Levels of total IgE versus specific IgE during childhood for defining and predicting T2-high asthma.

BACKGROUND

T2-high asthma is characterized by elevated blood eosinophils (b-eos), and/or fractional exhaled nitric oxide (FeNO), and/or being "allergy-driven", which is not well-defined.

OBJECTIVE

To investigate the role of total and specific immunoglobulin E (tIgE/sIgE) for defining and predicting T2-high asthma in childhood as biomarkers of "allergy-driven".

METHODS

We utilized data from the COPSAC2000 (n = 411) and COPSAC2010 (n = 700) mother-child cohorts with repeated measurements of tIgE, sIgE, b-eos and FeNO through childhood. We defined T2-high asthma by elevated b-eos (≥0.3 × 10/L) and/or FeNO (≥20 ppb) and analyzed association with elevated tIgE (age-specific cut-offs) and sIgE (≥0.35 kU/L) using logistic regression at ages 7/10/13/18 years.

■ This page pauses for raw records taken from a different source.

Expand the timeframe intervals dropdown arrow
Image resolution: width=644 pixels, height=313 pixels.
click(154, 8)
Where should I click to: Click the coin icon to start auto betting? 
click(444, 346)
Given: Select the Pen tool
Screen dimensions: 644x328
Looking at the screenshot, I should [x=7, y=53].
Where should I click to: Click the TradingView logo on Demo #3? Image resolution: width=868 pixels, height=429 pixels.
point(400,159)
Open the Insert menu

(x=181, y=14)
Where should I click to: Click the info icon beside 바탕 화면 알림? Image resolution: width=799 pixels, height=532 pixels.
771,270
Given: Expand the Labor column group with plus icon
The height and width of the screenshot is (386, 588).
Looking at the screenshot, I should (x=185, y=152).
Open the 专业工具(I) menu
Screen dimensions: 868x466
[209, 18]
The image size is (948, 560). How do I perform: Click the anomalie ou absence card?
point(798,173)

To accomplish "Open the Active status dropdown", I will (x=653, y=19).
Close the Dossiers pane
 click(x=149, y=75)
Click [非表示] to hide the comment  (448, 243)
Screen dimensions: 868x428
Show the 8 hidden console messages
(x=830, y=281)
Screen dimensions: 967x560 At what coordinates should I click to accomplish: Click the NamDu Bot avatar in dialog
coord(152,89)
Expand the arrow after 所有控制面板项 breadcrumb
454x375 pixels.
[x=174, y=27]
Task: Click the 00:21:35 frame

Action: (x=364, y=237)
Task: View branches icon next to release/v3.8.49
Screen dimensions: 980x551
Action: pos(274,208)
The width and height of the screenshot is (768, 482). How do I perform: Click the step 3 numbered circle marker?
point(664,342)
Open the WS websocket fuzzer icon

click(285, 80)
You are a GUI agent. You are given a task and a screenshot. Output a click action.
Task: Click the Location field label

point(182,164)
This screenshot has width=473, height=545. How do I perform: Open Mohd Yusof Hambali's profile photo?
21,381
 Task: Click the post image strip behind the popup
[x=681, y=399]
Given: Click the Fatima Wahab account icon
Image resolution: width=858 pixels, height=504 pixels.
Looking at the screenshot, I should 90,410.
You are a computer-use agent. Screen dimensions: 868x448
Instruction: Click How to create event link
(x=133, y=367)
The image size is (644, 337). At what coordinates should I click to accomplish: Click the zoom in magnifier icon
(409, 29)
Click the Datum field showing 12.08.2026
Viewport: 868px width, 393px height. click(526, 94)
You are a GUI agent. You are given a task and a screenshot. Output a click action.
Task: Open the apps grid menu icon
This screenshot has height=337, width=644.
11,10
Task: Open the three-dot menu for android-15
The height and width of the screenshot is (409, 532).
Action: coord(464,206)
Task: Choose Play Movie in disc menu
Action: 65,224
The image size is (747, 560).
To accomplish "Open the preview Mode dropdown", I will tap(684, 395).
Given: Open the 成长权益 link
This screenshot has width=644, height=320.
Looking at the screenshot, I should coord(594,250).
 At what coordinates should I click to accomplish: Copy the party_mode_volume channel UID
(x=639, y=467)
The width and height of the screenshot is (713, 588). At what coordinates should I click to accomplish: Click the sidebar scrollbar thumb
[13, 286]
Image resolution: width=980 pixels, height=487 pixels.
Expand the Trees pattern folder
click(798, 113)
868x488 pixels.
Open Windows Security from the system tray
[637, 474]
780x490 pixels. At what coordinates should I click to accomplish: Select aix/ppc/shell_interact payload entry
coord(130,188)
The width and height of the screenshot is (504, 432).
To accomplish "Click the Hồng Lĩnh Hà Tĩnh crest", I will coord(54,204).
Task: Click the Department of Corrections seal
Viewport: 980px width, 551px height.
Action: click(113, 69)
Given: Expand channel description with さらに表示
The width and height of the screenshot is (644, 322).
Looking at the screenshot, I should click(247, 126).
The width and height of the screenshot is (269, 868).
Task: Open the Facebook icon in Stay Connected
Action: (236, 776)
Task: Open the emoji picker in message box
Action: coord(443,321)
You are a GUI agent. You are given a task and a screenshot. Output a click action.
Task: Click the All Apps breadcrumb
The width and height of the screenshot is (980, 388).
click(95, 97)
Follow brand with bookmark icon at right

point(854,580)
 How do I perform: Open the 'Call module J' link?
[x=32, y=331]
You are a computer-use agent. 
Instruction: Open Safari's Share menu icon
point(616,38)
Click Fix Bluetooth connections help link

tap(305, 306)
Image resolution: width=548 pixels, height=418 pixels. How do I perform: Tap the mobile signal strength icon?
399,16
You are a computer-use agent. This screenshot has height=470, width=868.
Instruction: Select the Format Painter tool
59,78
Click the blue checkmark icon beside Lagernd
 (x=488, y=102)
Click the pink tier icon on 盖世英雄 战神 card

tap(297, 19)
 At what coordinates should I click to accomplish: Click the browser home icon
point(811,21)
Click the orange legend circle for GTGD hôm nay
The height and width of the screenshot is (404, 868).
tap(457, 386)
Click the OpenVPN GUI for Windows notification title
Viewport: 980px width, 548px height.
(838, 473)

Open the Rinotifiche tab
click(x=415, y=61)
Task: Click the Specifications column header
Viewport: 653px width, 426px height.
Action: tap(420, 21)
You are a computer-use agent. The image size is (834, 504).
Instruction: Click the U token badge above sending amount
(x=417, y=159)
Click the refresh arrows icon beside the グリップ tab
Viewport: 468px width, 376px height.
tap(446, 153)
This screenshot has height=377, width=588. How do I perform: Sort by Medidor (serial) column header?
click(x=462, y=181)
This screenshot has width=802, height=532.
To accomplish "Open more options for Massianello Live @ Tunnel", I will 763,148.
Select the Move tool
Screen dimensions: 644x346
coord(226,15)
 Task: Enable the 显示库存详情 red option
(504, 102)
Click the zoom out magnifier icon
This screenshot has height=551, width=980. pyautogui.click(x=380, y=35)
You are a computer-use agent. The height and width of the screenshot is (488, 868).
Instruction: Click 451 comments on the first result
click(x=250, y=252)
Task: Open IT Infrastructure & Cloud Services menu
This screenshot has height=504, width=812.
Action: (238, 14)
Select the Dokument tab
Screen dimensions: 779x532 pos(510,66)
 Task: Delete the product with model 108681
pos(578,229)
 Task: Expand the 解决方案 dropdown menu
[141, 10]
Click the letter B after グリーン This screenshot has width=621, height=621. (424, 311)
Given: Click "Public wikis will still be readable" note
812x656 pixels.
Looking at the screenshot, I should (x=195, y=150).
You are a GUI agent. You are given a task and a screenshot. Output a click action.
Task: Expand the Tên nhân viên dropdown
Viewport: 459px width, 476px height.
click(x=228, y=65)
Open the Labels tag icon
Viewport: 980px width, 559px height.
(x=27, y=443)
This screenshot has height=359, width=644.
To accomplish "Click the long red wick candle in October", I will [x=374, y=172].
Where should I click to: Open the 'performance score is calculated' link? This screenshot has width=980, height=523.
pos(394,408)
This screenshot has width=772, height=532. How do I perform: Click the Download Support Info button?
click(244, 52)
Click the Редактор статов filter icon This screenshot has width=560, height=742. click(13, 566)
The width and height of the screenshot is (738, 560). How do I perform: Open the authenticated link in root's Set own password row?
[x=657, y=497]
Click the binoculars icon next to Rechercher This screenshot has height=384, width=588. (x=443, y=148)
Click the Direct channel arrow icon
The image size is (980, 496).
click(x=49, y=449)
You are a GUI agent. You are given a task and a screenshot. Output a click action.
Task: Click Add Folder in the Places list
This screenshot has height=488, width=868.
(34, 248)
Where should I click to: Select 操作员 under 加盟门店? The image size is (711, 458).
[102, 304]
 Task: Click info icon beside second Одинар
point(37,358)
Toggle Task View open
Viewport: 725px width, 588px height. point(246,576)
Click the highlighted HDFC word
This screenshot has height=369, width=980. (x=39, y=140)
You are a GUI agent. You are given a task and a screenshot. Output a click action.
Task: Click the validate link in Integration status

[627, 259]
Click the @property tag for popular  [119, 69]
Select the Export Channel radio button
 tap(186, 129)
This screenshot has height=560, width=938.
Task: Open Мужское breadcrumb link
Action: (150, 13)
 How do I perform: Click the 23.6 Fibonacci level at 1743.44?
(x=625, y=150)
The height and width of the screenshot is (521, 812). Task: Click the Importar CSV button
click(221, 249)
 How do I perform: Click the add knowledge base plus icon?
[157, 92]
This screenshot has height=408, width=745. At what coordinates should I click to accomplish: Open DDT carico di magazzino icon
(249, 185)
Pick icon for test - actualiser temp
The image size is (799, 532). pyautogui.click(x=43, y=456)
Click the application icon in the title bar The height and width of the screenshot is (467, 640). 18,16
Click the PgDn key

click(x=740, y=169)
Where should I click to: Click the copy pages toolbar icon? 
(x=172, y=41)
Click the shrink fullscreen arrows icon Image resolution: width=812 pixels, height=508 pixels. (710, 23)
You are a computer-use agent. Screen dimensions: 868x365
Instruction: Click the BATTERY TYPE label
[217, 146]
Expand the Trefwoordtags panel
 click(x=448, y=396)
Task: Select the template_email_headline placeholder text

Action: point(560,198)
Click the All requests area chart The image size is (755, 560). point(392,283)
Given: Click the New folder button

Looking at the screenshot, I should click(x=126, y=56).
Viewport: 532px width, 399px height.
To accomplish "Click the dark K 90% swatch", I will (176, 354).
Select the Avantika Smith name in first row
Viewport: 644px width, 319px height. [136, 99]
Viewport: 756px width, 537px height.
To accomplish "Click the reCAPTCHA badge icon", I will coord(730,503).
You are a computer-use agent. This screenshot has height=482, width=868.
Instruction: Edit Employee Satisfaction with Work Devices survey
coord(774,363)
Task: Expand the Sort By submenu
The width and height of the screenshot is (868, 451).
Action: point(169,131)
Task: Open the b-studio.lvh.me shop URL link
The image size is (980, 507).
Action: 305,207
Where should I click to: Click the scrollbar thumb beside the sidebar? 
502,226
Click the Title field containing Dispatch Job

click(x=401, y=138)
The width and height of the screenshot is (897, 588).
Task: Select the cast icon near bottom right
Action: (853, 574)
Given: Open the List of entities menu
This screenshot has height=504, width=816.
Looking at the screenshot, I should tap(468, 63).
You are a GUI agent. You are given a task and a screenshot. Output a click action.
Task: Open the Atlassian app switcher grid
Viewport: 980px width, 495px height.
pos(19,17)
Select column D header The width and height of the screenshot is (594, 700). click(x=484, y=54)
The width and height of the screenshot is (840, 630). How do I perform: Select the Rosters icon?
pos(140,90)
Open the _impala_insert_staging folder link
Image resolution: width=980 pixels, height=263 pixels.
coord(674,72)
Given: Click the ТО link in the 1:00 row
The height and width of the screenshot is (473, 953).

Further, we analyzed the association between elevated tIgE and sIgE at age 0-4 years and later risk of T2-high asthma using logistic regression and ROC models.

RESULTS

Elevated tIgE was associated with risk of T2-high asthma at all time points, whereas elevated sIgE showed similar results at ages 10/13/18 years. There was no overall model fit preference for a combination of tIgE and sIgE instead of tIgE or sIgE alone using Vuong's Likelihood-Ratio-Test, Akaike or Bayesian Information Criterion. Further, elevated tIgE at age 0-4 years was associated with later risk of T2-high asthma at all time points (AUC = 0.63-0.70, sensitivity = 0.62-0.81, specificity = 0.57-0.78), whereas elevated sIgE at 0-4 years was only associated with T2-high asthma at 18 years (AUC = 0.66, sensitivity = 0.45, specificity = 0.88). There were no significant differences in AUC values between tIgE and sIgE (DeLong's test).

CONCLUSION

Elevated tIgE and sIgE are equally useful stand-alone biomarkers for defining and predicting risk of T2-high asthma in childhood.